We all tried in the earlier days to believe that PD would not rule our lives but today I am faced with decisions hard to make about what to do with my life because this dreaded disease has become such an unwelcome visitor. I want to spend every waking moment with her, dining with her, reading to her, watching movies with her and all those other mundane things that you would never really want to do with your mother once you have your own life.
The pained smile across my mother’s face the last time I visited her is etched in my mind and every time I speak long distance to the doctor or my sisters, tears would well up and I would hold back the urge to take the next flight home. I was informed over the phone that it is now difficult for Mummy to keep her head in position. She has difficulty keeping her eyes open even when she isn’t asleep and has to be constantly told to open her eyes. Her fingers are stiff and have curled up, she can hardly use them anymore and her lower jaw has been slowly moving inwards making it almost impossible for her to chew. The final straw came a month before I was to take my annual vacation. I was looking forward to heading home and being with Mummy. I routinely call my sisters to get updates and during one of those calls, I had to brace myself for what they had to say.
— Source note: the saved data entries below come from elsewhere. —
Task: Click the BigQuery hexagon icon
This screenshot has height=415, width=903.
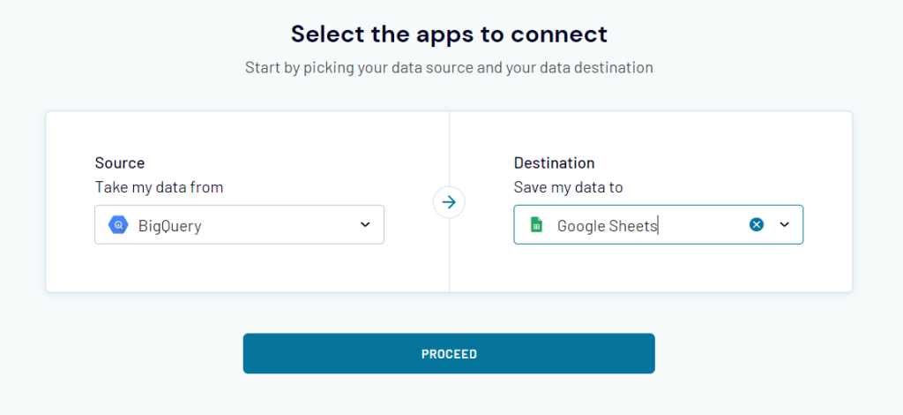Action: (118, 225)
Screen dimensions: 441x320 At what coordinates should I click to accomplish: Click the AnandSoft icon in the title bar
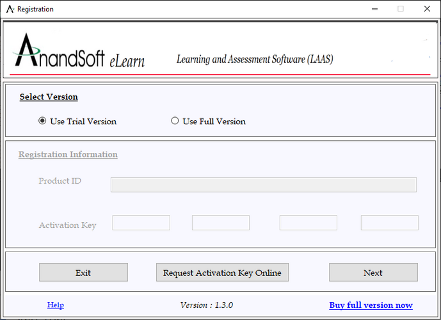[x=10, y=9]
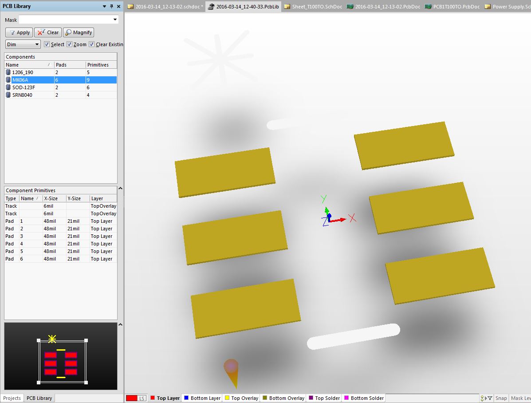Uncheck the Clear Existing option
The height and width of the screenshot is (403, 531).
92,44
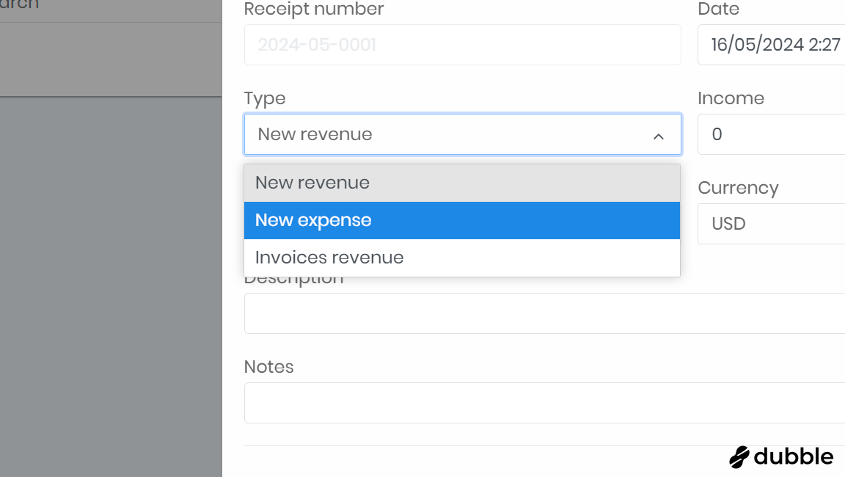Click the Receipt number label
Viewport: 845px width, 477px height.
click(x=314, y=10)
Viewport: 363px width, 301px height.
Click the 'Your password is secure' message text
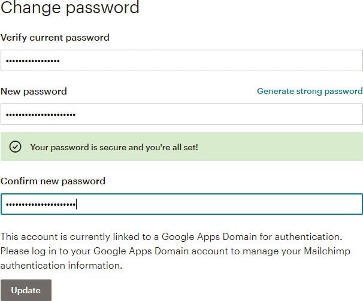(114, 147)
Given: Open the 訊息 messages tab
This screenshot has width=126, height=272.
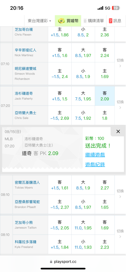Looking at the screenshot, I should pos(115,21).
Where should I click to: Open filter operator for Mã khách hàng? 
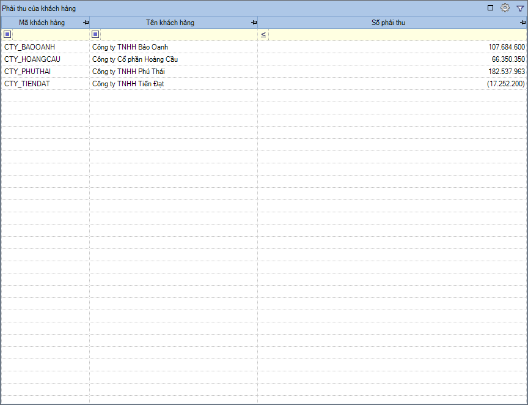(7, 35)
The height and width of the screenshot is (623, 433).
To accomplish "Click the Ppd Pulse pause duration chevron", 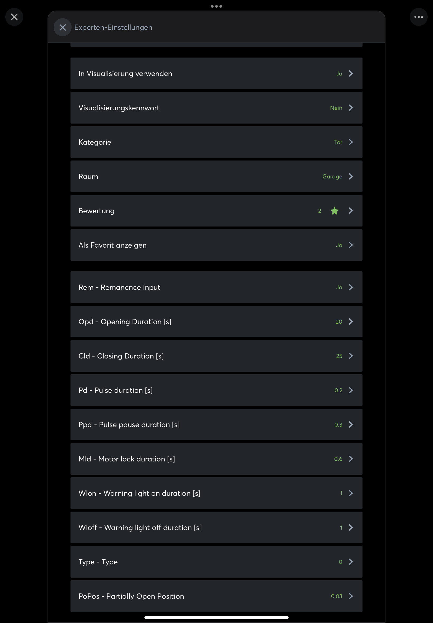I will pyautogui.click(x=351, y=424).
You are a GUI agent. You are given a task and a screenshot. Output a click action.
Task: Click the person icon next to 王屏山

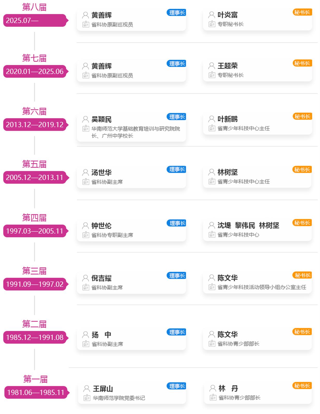tap(87, 388)
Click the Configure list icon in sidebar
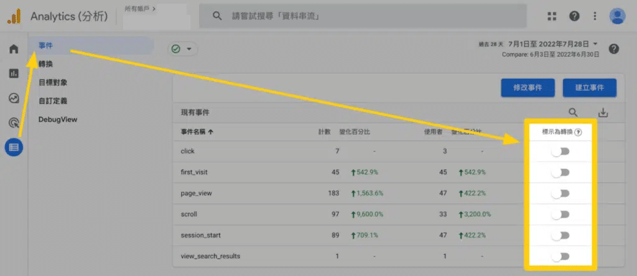 coord(14,148)
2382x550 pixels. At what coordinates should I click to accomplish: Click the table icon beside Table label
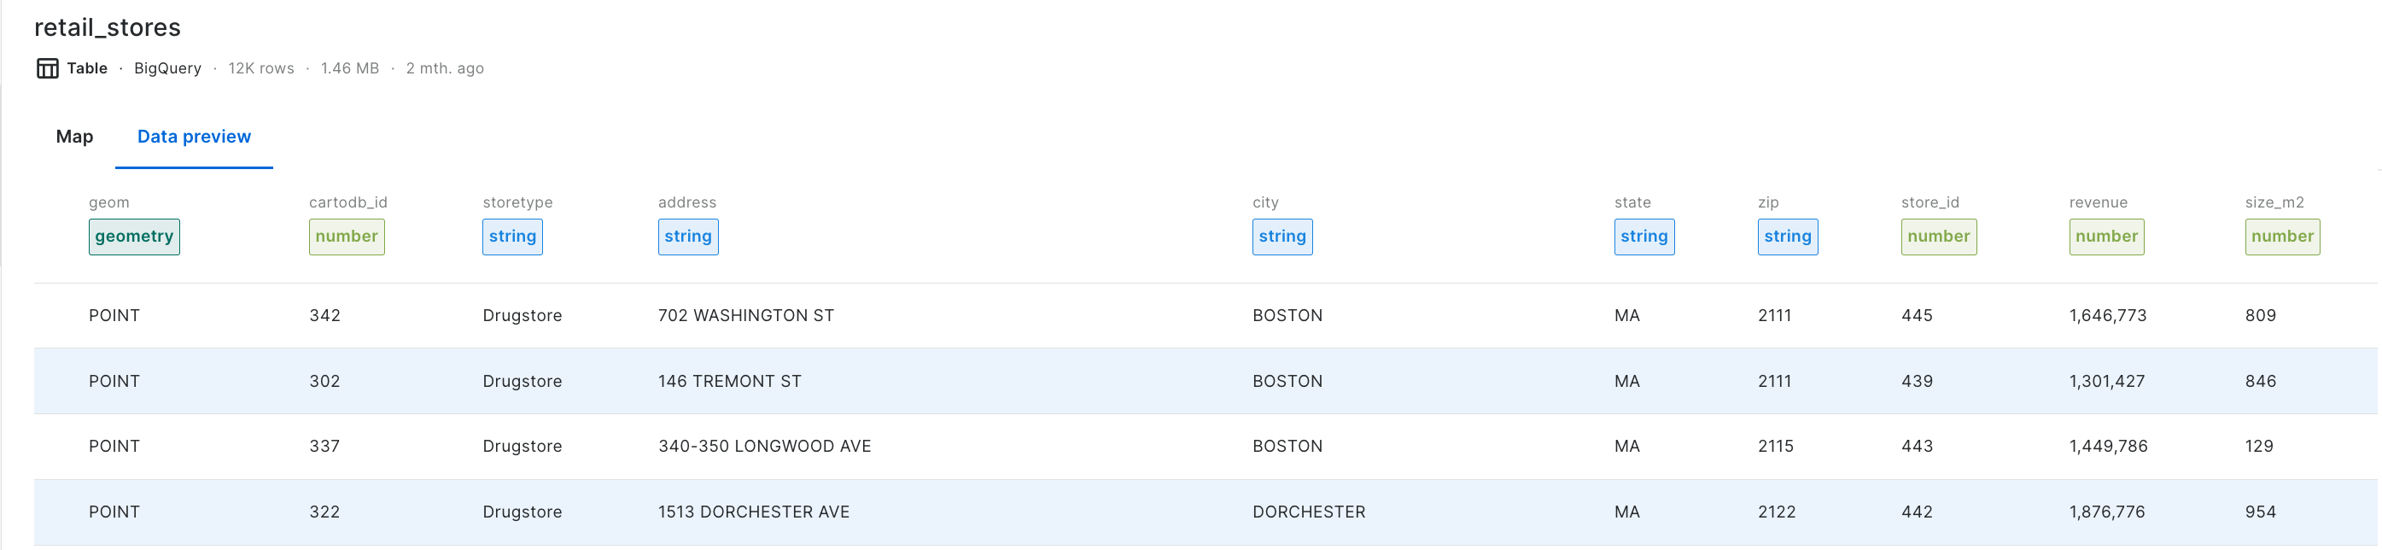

My mother had entered the next phase of PD that now meant swallowing and soon breathing would become difficult. She has to be fed nasally and a lot of care has to be taken to protect her lungs from getting flooded with fluid.
Even with tubes coming out of her nose, it is not the end of a tunnel for my mother. She is still the strong willed person who continues teaching me lessons in life that I will never forget. She still has a mind of her own. She is still a proud, gutsy and brave woman. The minute I arrived home from the airport, I asked her how she was and she replied, “I am doing just fine!” Michael J Fox, the famous actor who was also diagnosed with Parkinson’s Disease once said – One’s dignity may be assaulted, vandalized and cruelly mocked, but cannot be taken away unless it is surrendered. My mother is far from giving up.
Becky Thomas, 1st August 2006.
Mdm. Sosamah Chandy (fondly known as “Auntie Susie”) was 58-year-old when she was diagnosed to have “PD”. Her illness progressed so rapidly that she became permanently wheelchair-ridden at the age of 68.
Only at the age of 66, she was found to have parkinsonism-plus syndrome, and not PD.
She was one of the nicest patients that I ever had. I knew her as the “Iron Lady”, who had always fought very hard to overcome her illness despite the severe physical disability. Her four loving and supportive daughters (Becky, Ann-Marie, Susan and Elizabeth) stayed at her side till the very end – the products of a truly wonderful mother.
Auntie Susie passed away on the 5th February 2008, at the age of 71.